La solidarietà del Papa
Questione di dignità, prima ancora che di vestiti puliti. Nella tendopoli, anzi, «baraccopoli» di San Ferdinando, comune calabrese con meno di 5 mila abitanti dove sorge il “ghetto” in cui centinaia di immigrati africani vivono nel degrado, impiegati nei campi e spesso in nero, arriva la carità del Papa. Dopo Roma, Genova, Torino, Napoli e Catania, in questa provincia di Reggio Calabria apre oggi la settima “Lavanderia di Papa Francesco” con annesso servizio docce. Un’iniziativa, promossa da Procter & Gamble, sostenuta da Elemosineria Apostolica e diocesi di Oppido Mamertina - Palmi, dedicata a indigenti e senza fissa dimora per consentire loro di lavare indumenti o coperte e provvedere all’igiene personale. Tutto gratis.

-- DATI IN INGRESSO --

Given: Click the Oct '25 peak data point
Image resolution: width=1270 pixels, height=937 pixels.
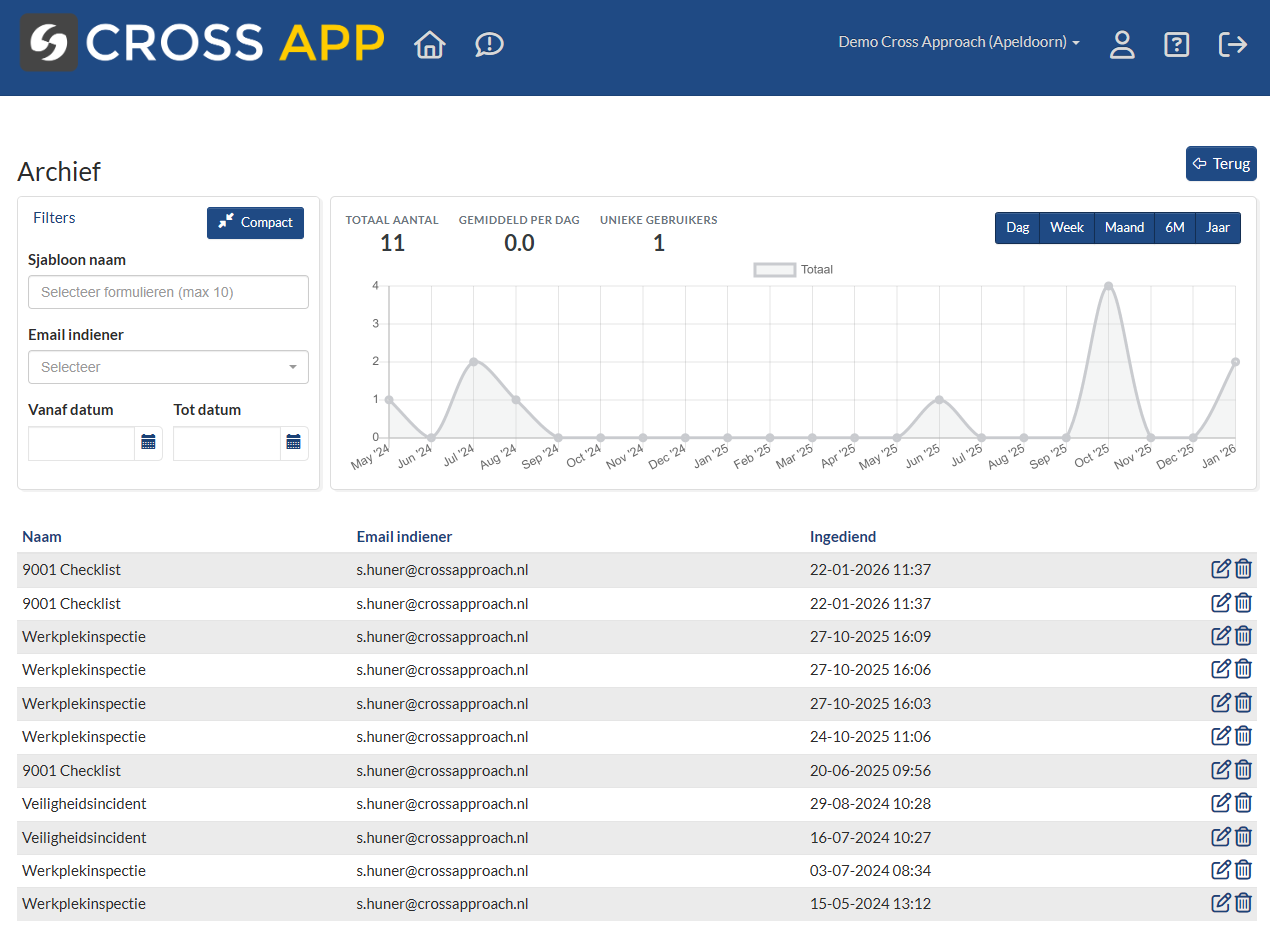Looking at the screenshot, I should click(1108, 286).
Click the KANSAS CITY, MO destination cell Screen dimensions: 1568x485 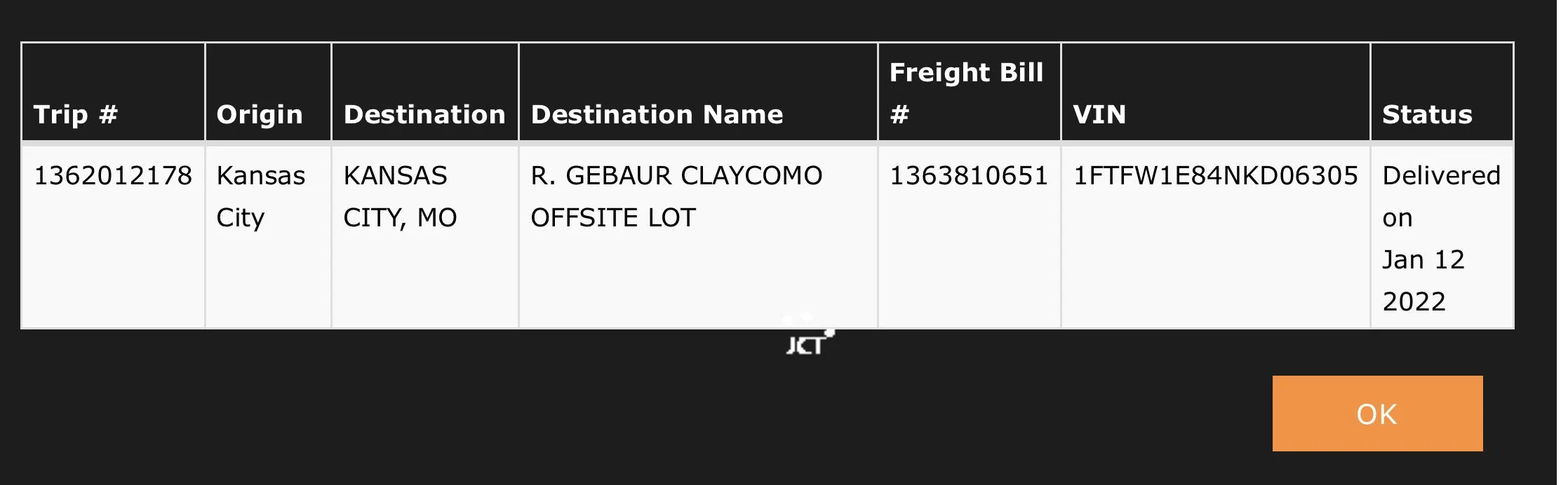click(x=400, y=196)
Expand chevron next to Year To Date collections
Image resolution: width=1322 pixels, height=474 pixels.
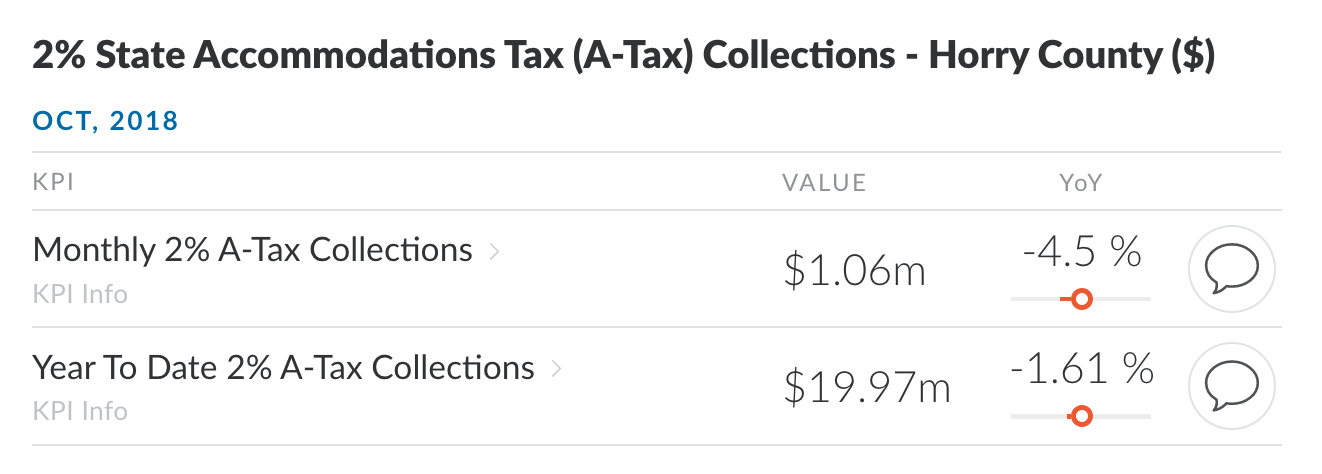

* * *

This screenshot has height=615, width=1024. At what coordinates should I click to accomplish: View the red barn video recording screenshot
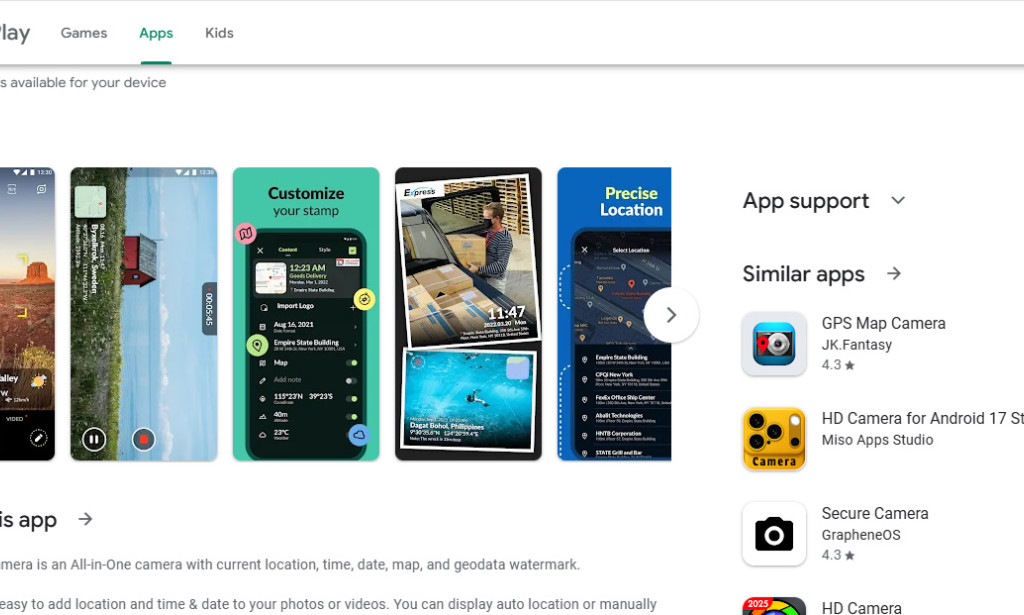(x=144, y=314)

-- COMPITI DA SVOLGERE --
• a. Elenca tutte le città in cui, secondo il testo sulla lavanderia del Papa, una "Lavanderia di Papa Francesco" era già stata aperta prima di quella calabrese.
• b. Rispondi alle domande seguenti usando il testo sulla lavanderia del Papa.
(i) In quale provincia si trova San Ferdinando?
(ii) Quale azienda promuove l'iniziativa?
(iii) Quale posizione occupa, nella serie delle lavanderie, quella che apre a San Ferdinando?
• c. Prosegui il testo sulla lavanderia del Papa a partire dal punto in cui si interrompe.
Le voci riportate non hanno alcun legame con il testo.

-- SOLUZIONI DEI COMPITI --
• a. Roma, Genova, Torino, Napoli, Catania

• b.
(i) Nella provincia di Reggio Calabria.
(ii) Procter & Gamble.
(iii) È la settima.

• c.
«È un modo per restituire dignità a gente che non muore di fame, ma muore perché si sente invisibile», spiega ai media vaticani il cardinale elemosiniere Konrad Krajewski. Sono immigrati di Senegal, Niger, Burkina Faso e altre zone del Continente nero che vivono a San Ferdinando anche da quindici anni, ma non hanno neppure la carta d’identità. «Un ragazzo mi ha guardato negli occhi e mi ha detto: i motorini hanno una targa, noi esseri umani niente» racconta Krajewski. Oltre alle cinque docce e alla lavanderia con otto lavatrici e asciugatrici, sistemate in due container, sarà predisposto «un Help desk Presidio per chi è nel bisogno a livello documentale» riferisce il diacono Michele Vomera, direttore della Caritas diocesana. «Parliamo di lavoratori migranti che nel periodo invernale arrivano a 1000, in quello estivo a 200. Persone senza medico di base, senza codice fiscale, senza quelle che a noi sembrano banalità ma che per loro sono ostacoli» afferma Vomera, annunciando pure un accordo per una piccola scuola di italiano gestita da suore.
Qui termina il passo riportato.